Pour matérialiser la psyché inquiétante de ses agents troubles, l’auteur explore ses espaces blafards et une esthétique post-industrielle d’une Mitteleuropa ravagée, un territoire du vide où domine une architecture fonctionnaliste impersonnelle, entre gare ferroviaire désaffectée, lotissement sordide, parking bétonné et terrain vague tel un miroir de leur état mental confus et brouillé.
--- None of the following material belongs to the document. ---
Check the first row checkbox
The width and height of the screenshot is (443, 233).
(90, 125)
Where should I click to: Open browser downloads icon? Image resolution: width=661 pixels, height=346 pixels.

Reprenant à son compte des effets graphiques dérivés de l’Op Art, ou piochant dans le surréalisme morbide de Delvaux, Quievreux signe un album parsemé de signes. À travers un réseau de lignes et de motifs obliques rémanents, il fait naître un sentiment insidieux de déjà-vu page après page. Au sortir de ce labyrinthe cérébral, le lecteur ne peut qu’être d’accord avec un agent dont la mémoire s’apprête à être effacée et qui lâche ce laconique : « Nous allons regretter une certaine morosité. » [-]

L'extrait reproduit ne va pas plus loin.